[Saved entries]
╭──

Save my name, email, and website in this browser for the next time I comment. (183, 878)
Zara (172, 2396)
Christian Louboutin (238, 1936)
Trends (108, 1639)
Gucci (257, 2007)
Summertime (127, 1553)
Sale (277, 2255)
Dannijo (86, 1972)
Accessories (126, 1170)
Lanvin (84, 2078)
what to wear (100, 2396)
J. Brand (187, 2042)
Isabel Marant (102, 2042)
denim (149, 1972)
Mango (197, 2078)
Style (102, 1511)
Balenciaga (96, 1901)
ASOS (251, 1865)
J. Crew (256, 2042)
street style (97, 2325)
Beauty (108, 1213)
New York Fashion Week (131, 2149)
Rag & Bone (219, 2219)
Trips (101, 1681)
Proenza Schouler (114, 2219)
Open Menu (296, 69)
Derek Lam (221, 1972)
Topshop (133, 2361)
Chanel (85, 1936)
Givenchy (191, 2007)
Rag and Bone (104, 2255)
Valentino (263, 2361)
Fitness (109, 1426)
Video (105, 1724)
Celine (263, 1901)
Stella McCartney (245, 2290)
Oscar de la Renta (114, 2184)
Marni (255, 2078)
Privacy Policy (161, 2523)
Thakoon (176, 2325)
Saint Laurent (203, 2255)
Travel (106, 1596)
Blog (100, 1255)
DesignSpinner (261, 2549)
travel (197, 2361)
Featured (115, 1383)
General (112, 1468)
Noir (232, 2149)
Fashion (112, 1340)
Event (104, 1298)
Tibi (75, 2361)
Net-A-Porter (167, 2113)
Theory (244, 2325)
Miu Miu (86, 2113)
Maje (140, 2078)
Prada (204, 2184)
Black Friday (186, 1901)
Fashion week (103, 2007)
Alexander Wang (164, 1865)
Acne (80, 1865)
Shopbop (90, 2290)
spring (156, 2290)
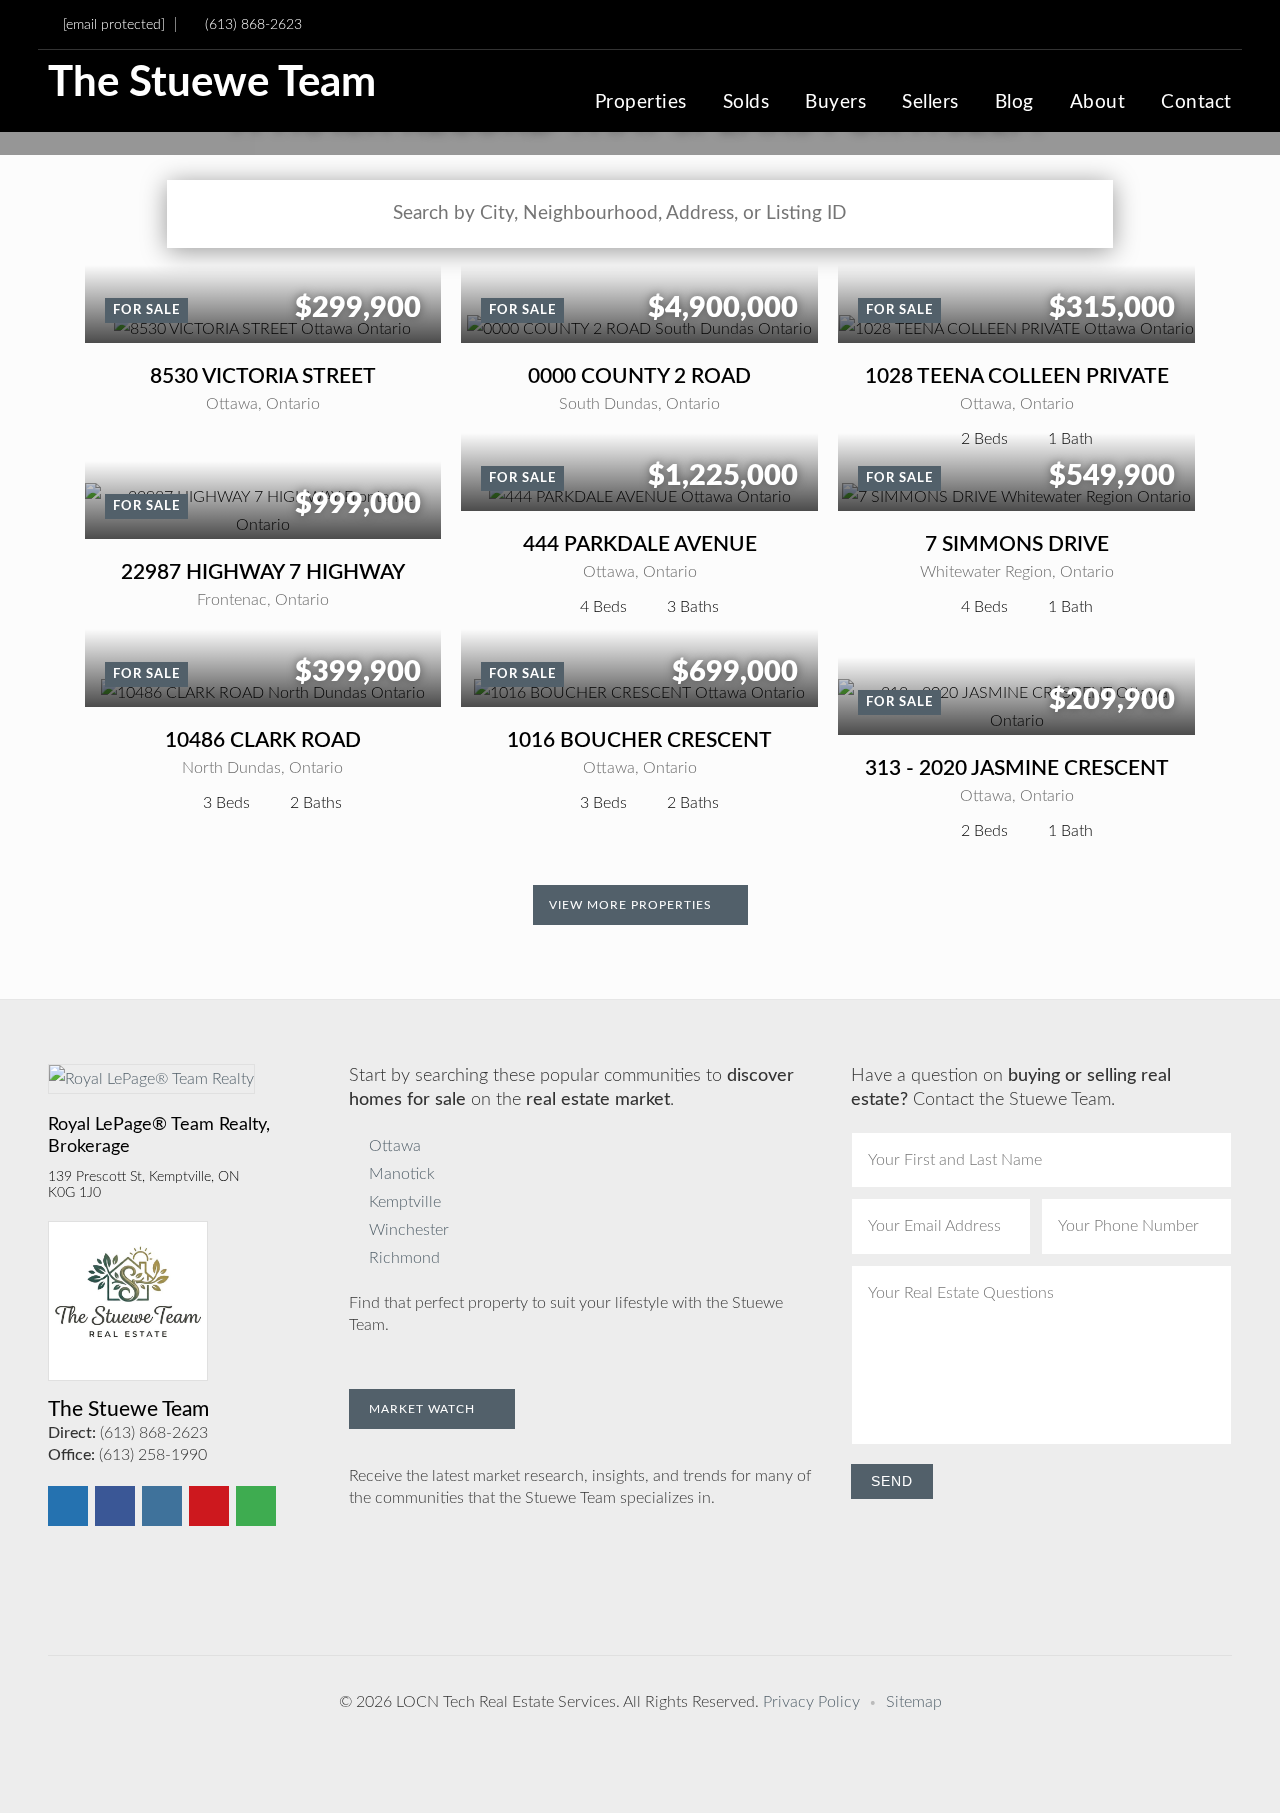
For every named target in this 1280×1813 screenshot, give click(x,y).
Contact (1196, 103)
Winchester (409, 1230)
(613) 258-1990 (153, 1455)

╰──

**Problem to solve**
Print the lines above from the one with "Sale (277, 2255)" through the one with "Open Menu (296, 69)", both included, exactly as written and nothing more.

**Task solution**
Sale (277, 2255)
Dannijo (86, 1972)
Accessories (126, 1170)
Lanvin (84, 2078)
what to wear (100, 2396)
J. Brand (187, 2042)
Isabel Marant (102, 2042)
denim (149, 1972)
Mango (197, 2078)
Style (102, 1511)
Balenciaga (96, 1901)
ASOS (251, 1865)
J. Crew (256, 2042)
street style (97, 2325)
Beauty (108, 1213)
New York Fashion Week (131, 2149)
Rag & Bone (219, 2219)
Trips (101, 1681)
Proenza Schouler (114, 2219)
Open Menu (296, 69)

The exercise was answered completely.